WHAT THE TASK ASKS >>
Can you extract the part of the Unfriended review that starts with "In an updated" and goes on through "the creative format.", copying it word for word?

EXCERPT >>

=-=-=-=-=

In an updated twist on the 90s found footage gimmick, Director Leo Gabriadze shoots the film through an online chat perspective. While budget numbers weren’t yet announced, this isn’t an overly slick produced thriller, but it works thanks to the creative format.
The thought of watching numerous webpage and apps opening and closing while dealing with the occasional buffer and streaming issues may sound horrifying enough for some. Gabriadze finds ways to not make the viewing experience feel like you’re just watching everything from a computer monitor. Sometimes it’s from adjusting the screen layout and collapsing some of the monitor windows while other moments benefit from the flaw in modern technology. Gabriadze takes advantage of the inherent anxiousness that comes from waiting on screens, pictures and videos to load and catch up, which is all the more nerve-racking for characters whose lives depend on their browsers not being half-fast.
The actors largely have to establish their characters while sitting in front of a computer. A few horror movie archetypes such as the virginal main female, the abrasive loudmouth and the fat comic relief are included, but there’s some welcome unexpected twists to their portrayal. Peltz and Hennig are the standouts, but there’s no weak link in the cast despite the limitations.
Debuting screenwriter Nelson Greaves has the Gen Z voice down so the characters sound like authentic, obnoxious teenagers. Greaves has a witty sense of humor and fully grasps the enjoyment of watching bratty, terrible teenagers suddenly fearful for their lives. I’d love to see his take on more traditional horror thrillers as they wouldn’t require such a cop-out payoff.
Suspense thrillers don’t need to explain everything for the viewer, but Unfriended’s resolution feels cheap. While films like Saw and Final Destination have these clever endings that make sense in the establish context of the film, Unfriended just leaves you with more questions. Was the murderer just a ghost in the machine or something else entirely? It’s rare that a film’s ending can prove so frustrating, but it’s only because the rest of the film is so enjoyable.
Unfriended is an interesting experience best viewed with your text-a-lot pals. It’s not classic enough to hold up to repeated viewings, but for the majority of the ride it’s a blast until its rocky conclusion.

=-=-=-=-=

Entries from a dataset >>
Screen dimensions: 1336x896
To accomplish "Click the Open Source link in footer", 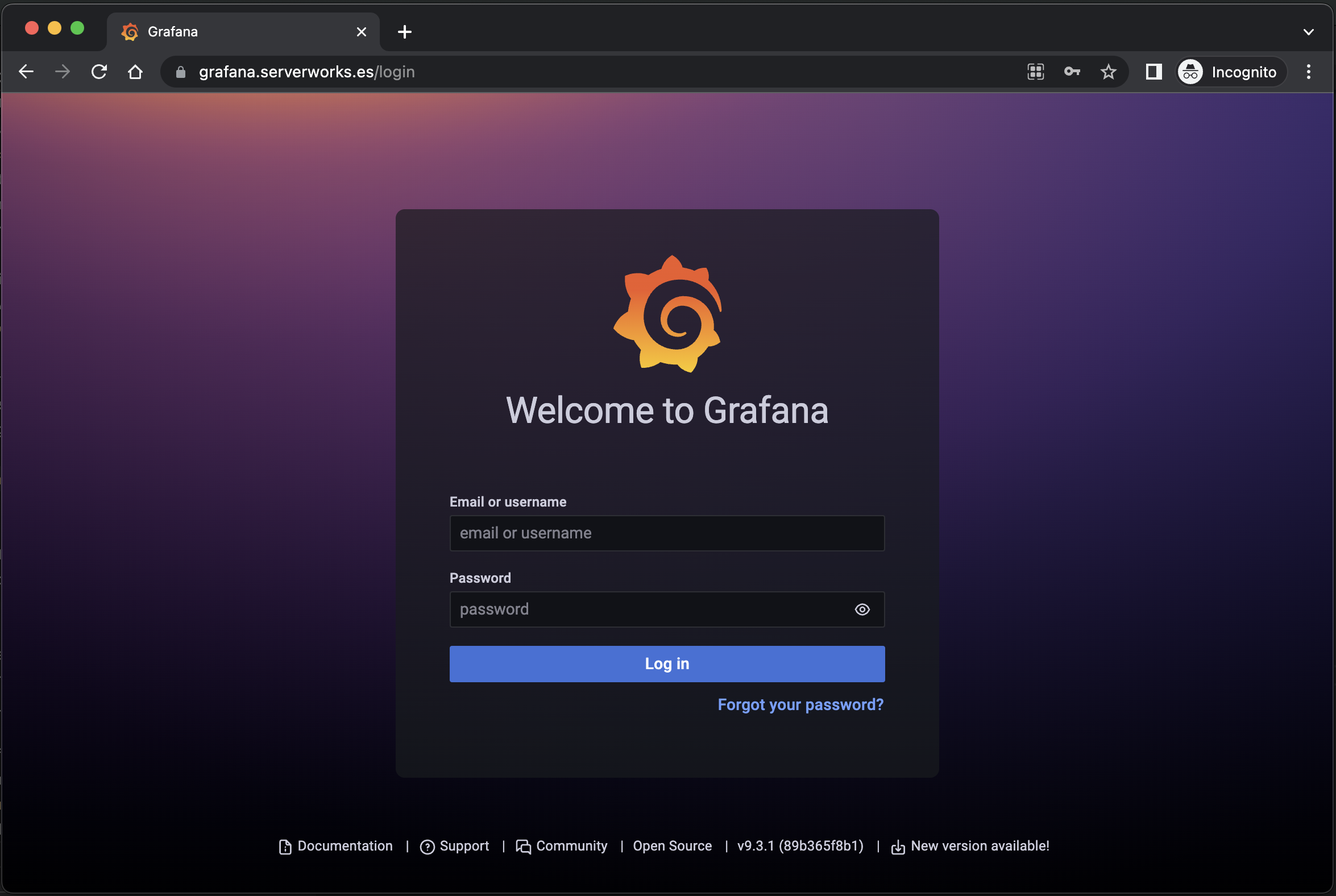I will pyautogui.click(x=672, y=847).
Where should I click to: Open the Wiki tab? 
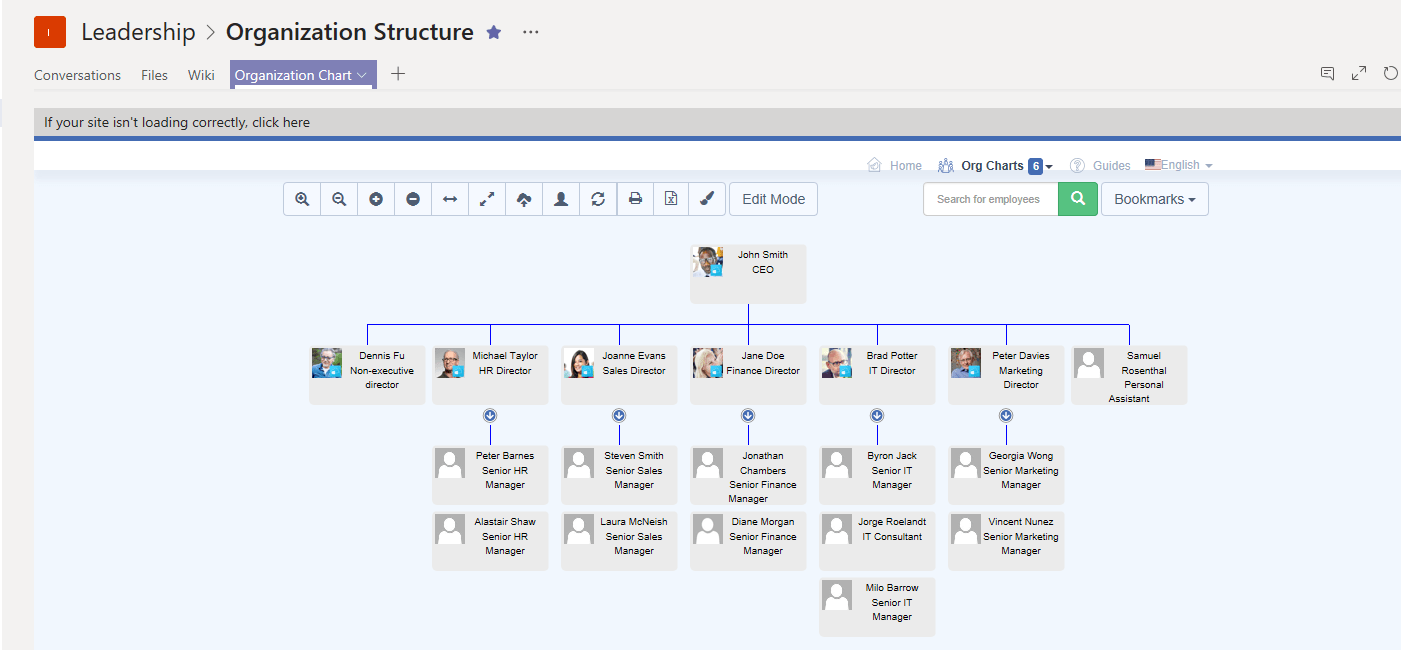click(x=201, y=75)
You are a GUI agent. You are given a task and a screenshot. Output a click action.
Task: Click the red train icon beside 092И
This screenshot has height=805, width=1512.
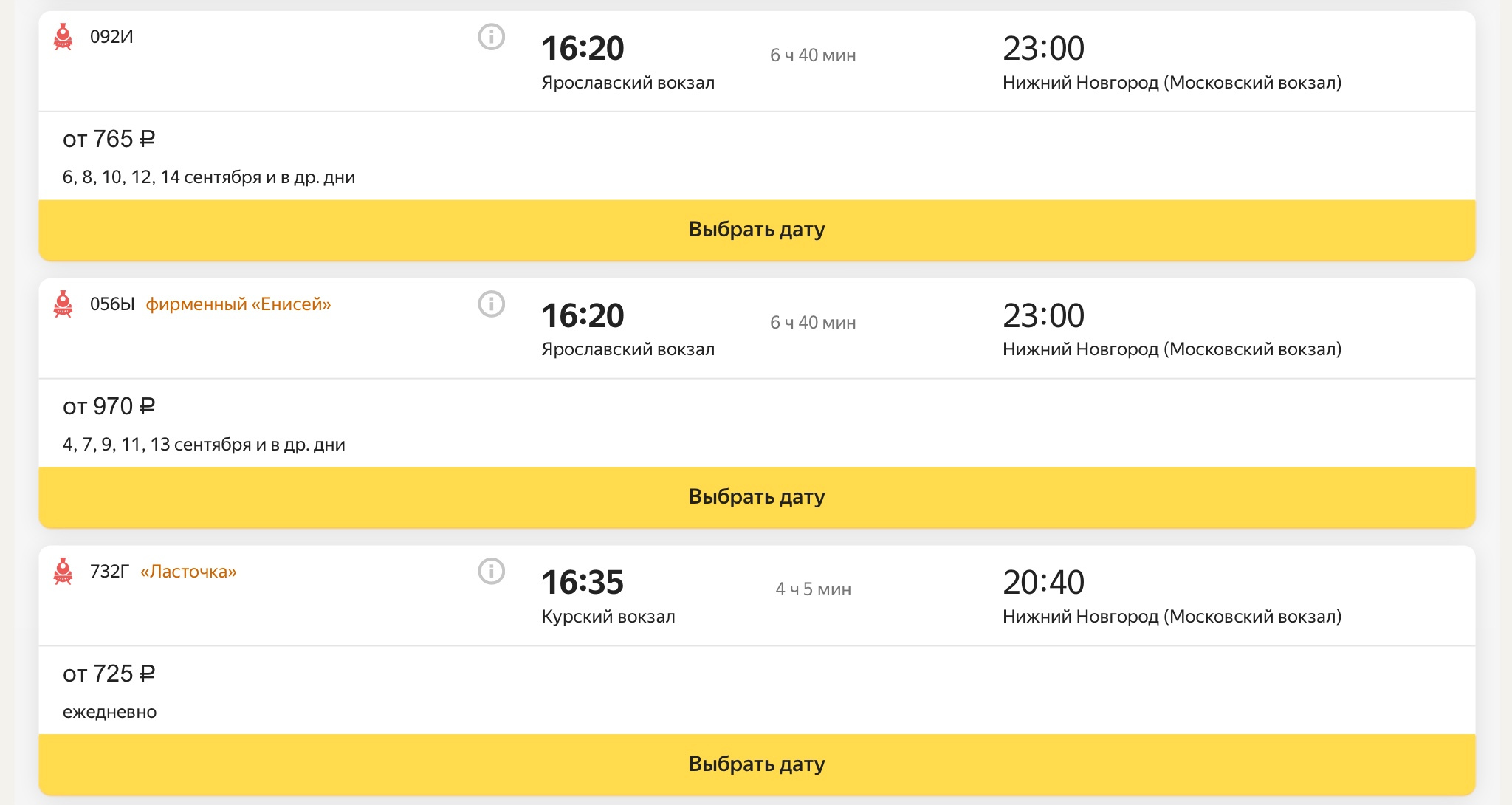point(63,37)
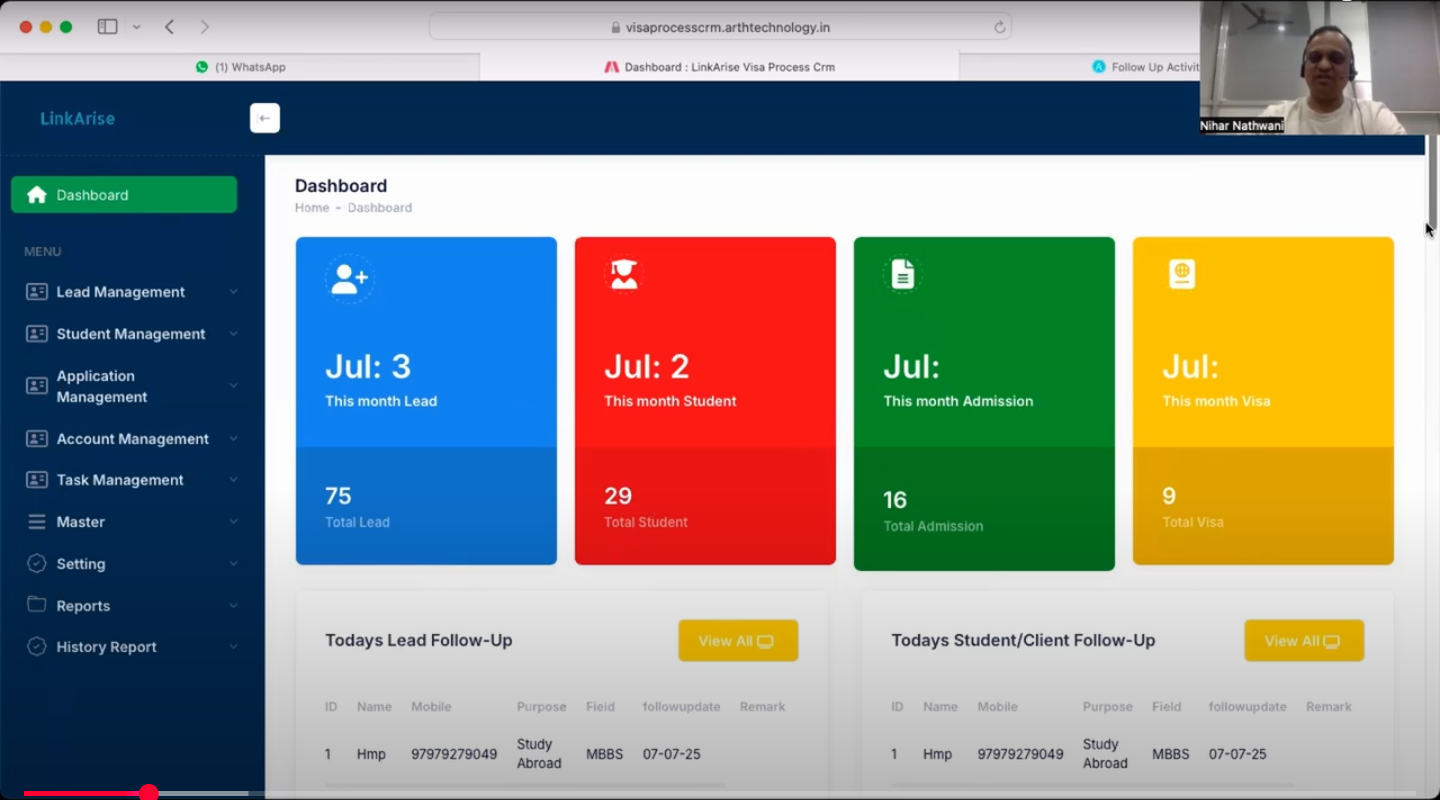Click the browser back arrow
The width and height of the screenshot is (1440, 800).
point(169,27)
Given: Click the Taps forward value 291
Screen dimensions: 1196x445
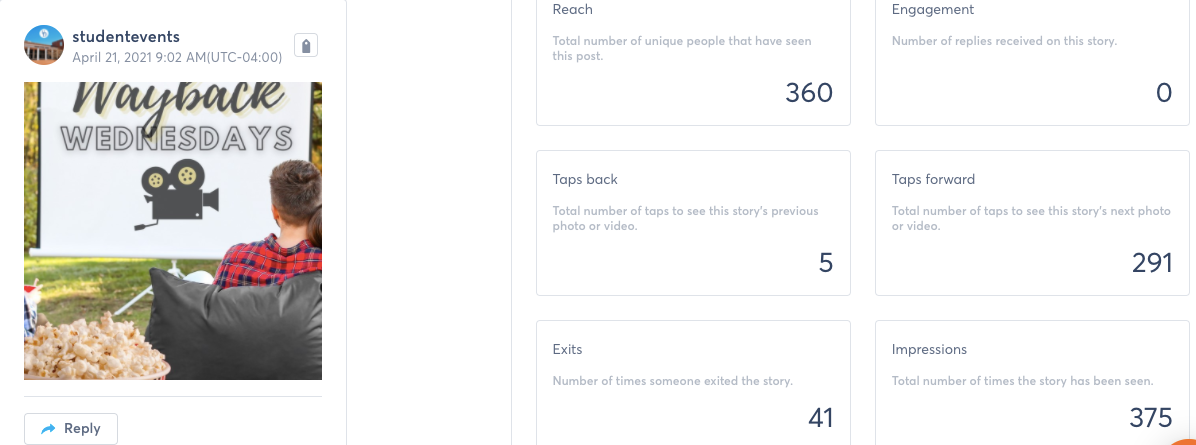Looking at the screenshot, I should (x=1152, y=263).
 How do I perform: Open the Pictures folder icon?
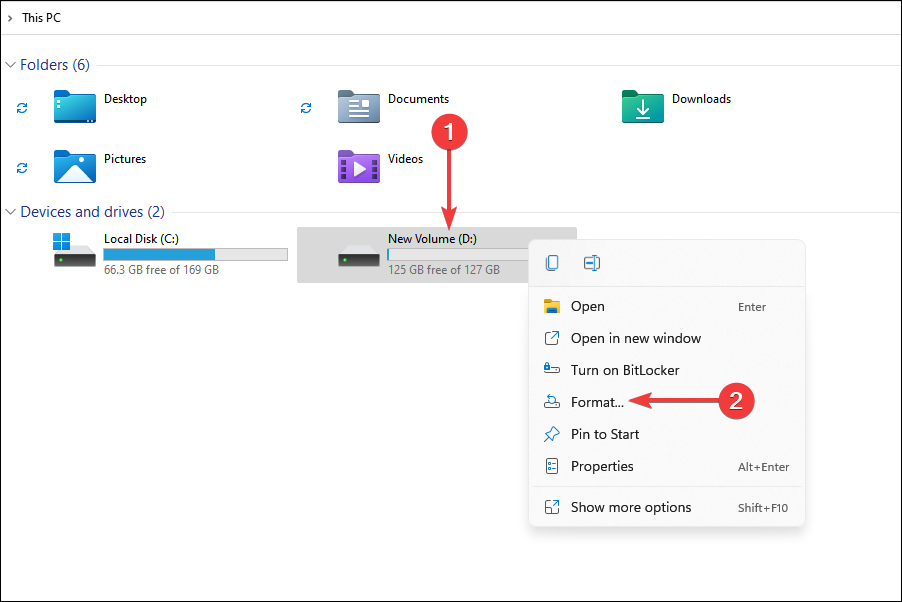75,167
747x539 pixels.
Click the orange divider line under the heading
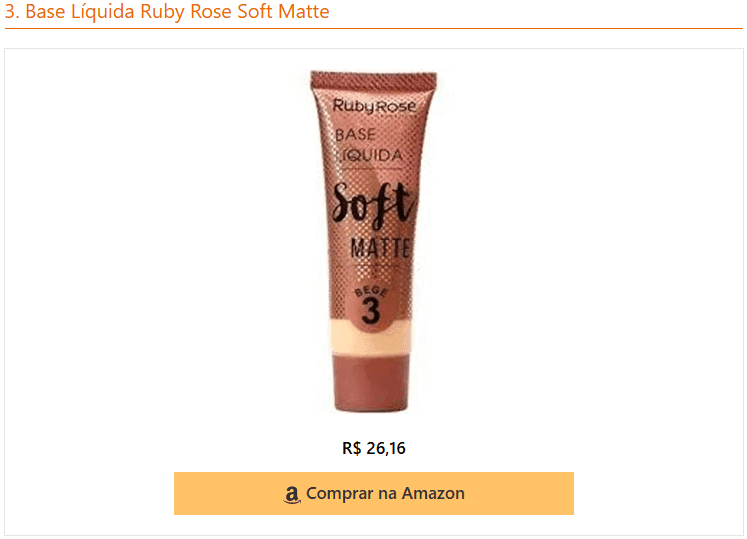tap(374, 29)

=-=-=-=-=

EXERCISE ANSWER >>
In an updated twist on the 90s found footage gimmick, Director Leo Gabriadze shoots the film through an online chat perspective. While budget numbers weren’t yet announced, this isn’t an overly slick produced thriller, but it works thanks to the creative format.